### Input data
-- Opening Marker --

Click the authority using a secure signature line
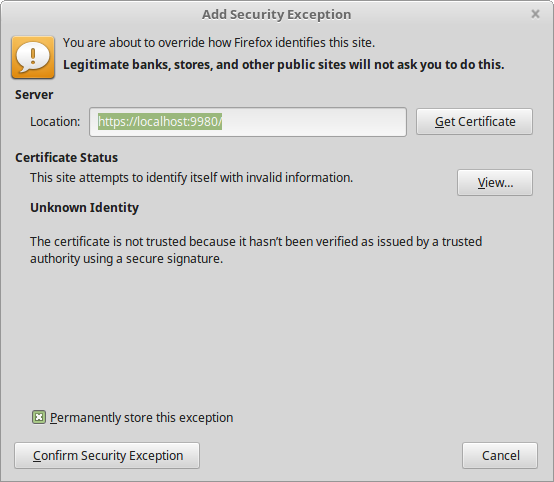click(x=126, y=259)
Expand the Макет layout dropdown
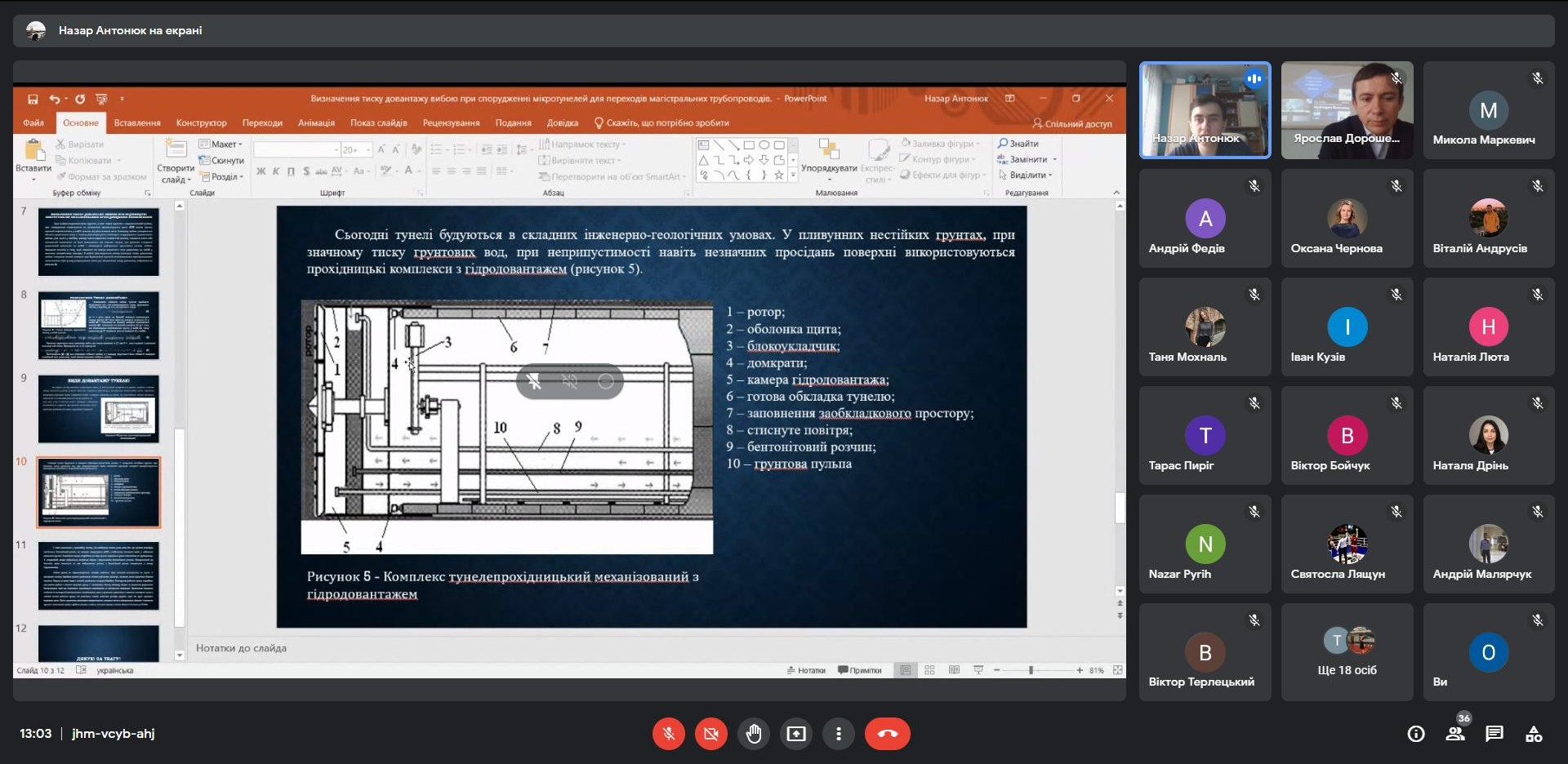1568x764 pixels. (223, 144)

-- Closing Marker --
-- Opening Marker --

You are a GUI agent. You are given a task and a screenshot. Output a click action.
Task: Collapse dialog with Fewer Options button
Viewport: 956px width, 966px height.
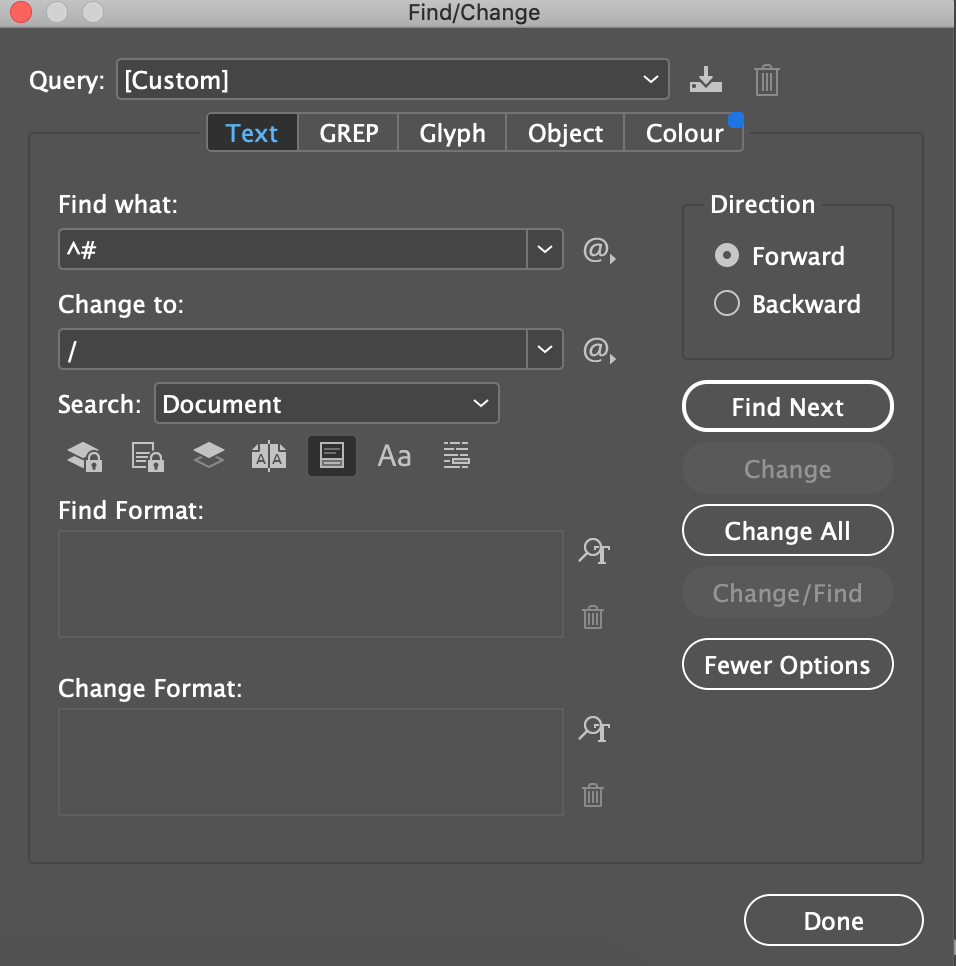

-- Closing Marker --

Give back, exactly as written, the stretch from the line with "You are a GUI" through the line with "Viewport: 956px width, 966px height.", and no other lines from the records above.

### Written reply
You are a GUI agent. You are given a task and a screenshot. Output a click action.
Task: Collapse dialog with Fewer Options button
Viewport: 956px width, 966px height.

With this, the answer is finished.